■ **QUOTED TEXT**
* BEGIN *

Tuesday 18 December 2018

Read, listen, watch.

Read: Peggy and me by Miranda Hart
I love Miranda Hart, she is so funny and I can really connect with her sense of humour. I also love dogs, so a book written by Miranda Hart about Miranda Hart and her dog Peggy is an absolute (dog?) treat. It was a random pick from the library shelf, the choice made easier by the photograph of the dog on the front cover. It's witty and it's honest about the reality of dog ownership. Which involves a lot of poop. And even more joy. I really can't want to get my own pup next year and reading Peggy and me just made me more convinced that my life would hugely benefit from becoming a dog-owner.

Listen: BBC Radio 4
It is the only radio where I have found decent intelligent discussions rather than those annoying presenters who joke around all day and ask you what you had for breakfast and if you had any funny encounters with dogs recently. Every morning as I drive to work, Radio 4 gives me an opportunity to find out what is going on. I enjoy Women's Hour, A Good Read and even the Archers, though I'm sometimes confused by all the events in this programme, I don't follow it regularly enough. The Archers are a brilliant piece of entertainment for a long drive on Sunday morning.

Watch: The First
As I was waiting for a new episode of my all time favourite, Big Bang Theory, I've started watching The First, a series about the attempts to reach Mars. It's not easy to hold my attention for a prolonged period of time, but this drama somehow manages and I don't even look at my phone while watching! Full presence throughout, broken only by an excessive number of 4 minute ad breaks on Channel 4. By the way, it's surprising how much you can do in 4 minutes! And I mean beyond going to the loo and making another cup of tea. Bills can be paid, laundry folded and put away, rooms hoovered. Possibilities are endless.

Write: My Master's thesis
I'm knee-deep in my literature review, it's not in a coherent state yet, but I'm getting there. Am I the only person who does not write extended pieces of writing in a logical order? I tend to jump around the different sections, adding a few paragraphs here and there. It might just be the result of my disorganised thinking process, but I just get bored writing about the same issue for more than a couple of hours. Need to switch things up to keep the flow.

Tuesday 11 December 2018

Coping with shorter and colder months.

What?!



I've checked weather on my phone the other day and was shocked to see what time sun rise and sun set actually were at this time of the year. I leave house around 6:30 am each morning and get back at around 5, maybe 5:30 pm so in these colder months I barely see sunlight except short bursts at break time when I need to go outside to pick up my students for the next class. Other than that, however, I don't get a chance to enjoy the little sunshine we get in winter months. This, coupled with colder weather (although it has been rather mild most of the time this year), can really make it a challenge to go about your daily life: from getting out of bed in the morning, through going about your daily responsibilities, to staying healthy and relaxing with purpose.

I've put together a short guide to what you can do make winter months a little more bearable.

Wake up light

This is a life-saver. I can honestly recommend using wake up lights in the winter months when you wake up only to discover that it's still dark outside. I was gifted mine by Mr Magic and it's honestly the best present I ever got. It's the third winter I'm using it and usually after a few weeks I don't even need the sound anymore, the light alone wakes me up. I pack it up in spring and put at the bottom of my wardrobe ready for next winter. There's loads of those wake up lights out there now, I think the one I have is about £90, it's a lot of money, but as I said, worth every penny (or maybe you can suggest it as a Christmas gift?). If you're struggling to get out of bed in winter, it's definitely a great option.

* END *

■ **DATA LISTING**
* BEGIN *

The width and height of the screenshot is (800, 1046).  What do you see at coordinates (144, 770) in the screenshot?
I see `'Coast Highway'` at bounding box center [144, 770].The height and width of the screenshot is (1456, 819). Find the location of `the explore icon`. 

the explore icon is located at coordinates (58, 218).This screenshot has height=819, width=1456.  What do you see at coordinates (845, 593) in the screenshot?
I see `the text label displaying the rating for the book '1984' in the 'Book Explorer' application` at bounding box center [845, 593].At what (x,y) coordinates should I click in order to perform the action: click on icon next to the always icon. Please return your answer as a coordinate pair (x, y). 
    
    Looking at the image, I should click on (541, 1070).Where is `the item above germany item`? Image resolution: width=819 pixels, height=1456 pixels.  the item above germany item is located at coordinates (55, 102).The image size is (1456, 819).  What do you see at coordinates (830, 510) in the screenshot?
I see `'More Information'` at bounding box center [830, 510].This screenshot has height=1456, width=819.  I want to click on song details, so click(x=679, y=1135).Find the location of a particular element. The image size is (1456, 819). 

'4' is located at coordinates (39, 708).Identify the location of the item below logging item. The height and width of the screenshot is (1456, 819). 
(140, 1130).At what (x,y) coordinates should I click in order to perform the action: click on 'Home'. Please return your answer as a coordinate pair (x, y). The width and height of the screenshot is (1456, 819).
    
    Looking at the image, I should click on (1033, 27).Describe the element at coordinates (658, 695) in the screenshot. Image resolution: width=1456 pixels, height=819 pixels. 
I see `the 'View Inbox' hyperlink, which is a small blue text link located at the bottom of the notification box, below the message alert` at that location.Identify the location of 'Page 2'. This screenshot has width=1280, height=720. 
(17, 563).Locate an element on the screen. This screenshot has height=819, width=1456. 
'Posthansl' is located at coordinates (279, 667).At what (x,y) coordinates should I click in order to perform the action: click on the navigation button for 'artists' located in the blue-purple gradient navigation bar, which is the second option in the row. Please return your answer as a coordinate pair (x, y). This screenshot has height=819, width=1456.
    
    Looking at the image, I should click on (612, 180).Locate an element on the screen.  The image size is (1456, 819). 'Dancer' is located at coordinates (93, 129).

* END *

■ **WRITTEN PROBLEM**
Rename "literature review" as "methods chapter" in the blog post, writing out the stretch from "Write: My Master's" through "keep the flow.". These rows come from a separate source.

■ **RESULT OF THE TASK**
Write: My Master's thesis
I'm knee-deep in my methods chapter, it's not in a coherent state yet, but I'm getting there. Am I the only person who does not write extended pieces of writing in a logical order? I tend to jump around the different sections, adding a few paragraphs here and there. It might just be the result of my disorganised thinking process, but I just get bored writing about the same issue for more than a couple of hours. Need to switch things up to keep the flow.